В позднем русском романе, в «Петербурге» (1916) Андрея Белого, мать героя убегает с итальянским певцом (!). Описание южного страстного голоса дано с массой не имеющих отношения к звучанию подробностей, которые должны произвести отталкивающее впечатление немытого, вонючего, насекомообразного (и невидимого!) тела: он «был совершенно надорванный, невозможно крикливый и сладкий; и при этом: голос был с недопустимым акцентом. На заре двадцатого века так петь невозможно: просто как-то бесстыдно ‹…› Александру Ивановичу померещилось, что поющий – сладострастный, жгучий брюнет; брюнет – непременно; у него такая вот впалая грудь, провалившаяся между плеч, и такие вот глаза совершенного таракана; может быть, он чахоточный; и, вероятно, южанин: одессит или даже – болгарин из Варны (пожалуй, так будет лучше); ходит он в не совсем опрятном белье; пропагандирует что-нибудь, ненавидит деревню»[173].
Русская литература далека от фетишизации голоса и не находит для него метафорического сюжета. Мотивы эротической власти и колеблющейся сексуальности, парадоксальной обратимости живого/мертвого, механического/иллюзорного не образуют прочных ассоциаций с голосом. Немногие исключения из этой традиции – два поздних рассказа Тургенева и пьеса еврейского автора и этнолога Ан-ского «Диббук».

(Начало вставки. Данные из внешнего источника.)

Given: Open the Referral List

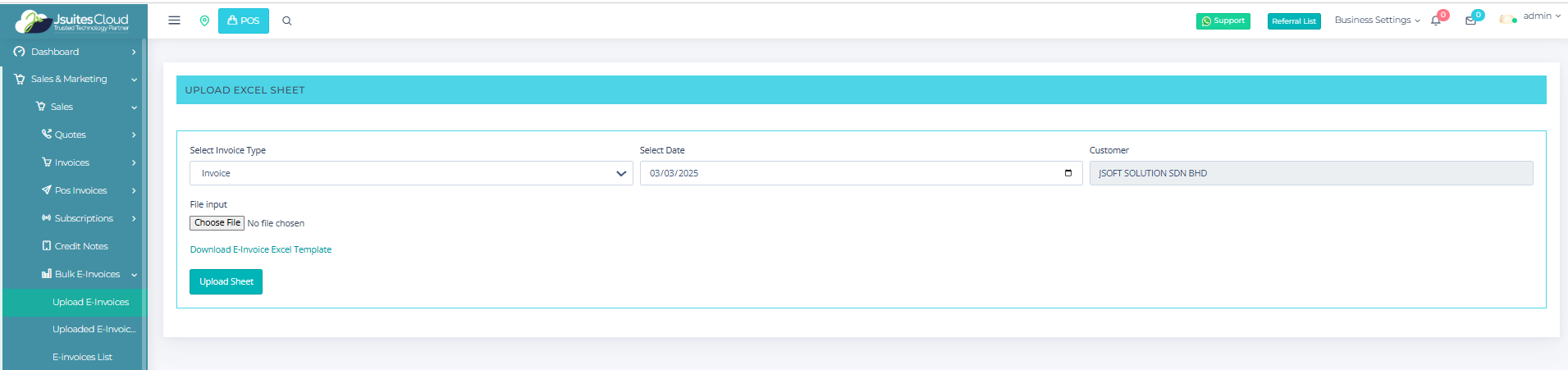Looking at the screenshot, I should click(x=1293, y=21).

«После смерти» («Клара Милич», 1883) и «Песнь торжествующей любви» (1881–1882), наименее русские рассказы Тургенева, связаны с французскими мотивами («Песнь» посвящена памяти Флобера)[174]. Сюжет обоих основан на разделении тела и голоса, ведущего существование фантома, вызывающего галлюцинации и получающего гипнотическую власть над героями. В «Кларе Милич» герой не может примириться с цыганско-еврейской внешностью широкоплечей певицы-актрисы. Купив за пять рублей билет на ее концерт и сидя в первом ряду, он видит даже усики над ее губой. Ее тяжелая смуглая красота и контральтовый голос слишком противоречат всем представлениям героя о женственности, связанным с обликом его матери, хрупкой блондинки с голубыми глазами (голоса рано умершей матери он не помнит). Герой отвергает любовь Клары, которая принимает яд и умирает на сцене. Но когда призрак Клары посещает героя и он слышит ее голос, не видя ее, а только ощущая ее нематериальную близость, он может представить себе их невинное, но абсолютное соединение – после смерти. Ее телесное отсутствие и зовущий голос из темноты, из воспоминания и галлюцинации – первое расщепление визуальности и акустической магии – можно соотнести с изобретением фонографа, первое упоминание о котором в прессе последовало в декабре 1877 года. Прибор Эдисона не упоминается в повести, герой которой, однако, не случайно фотограф! Он увеличивает фотографическую карточку Клары и видит ее сквозь стекло. Это видение, получающее «подобие телесности», герой сравнивает с куклой или с картиной – как в стереоскопе[175]. При этом в «Кларе Милич», как в «Вешних водах», сохраняется обязательный стереотип: неискусность волнующего героя голоса[176].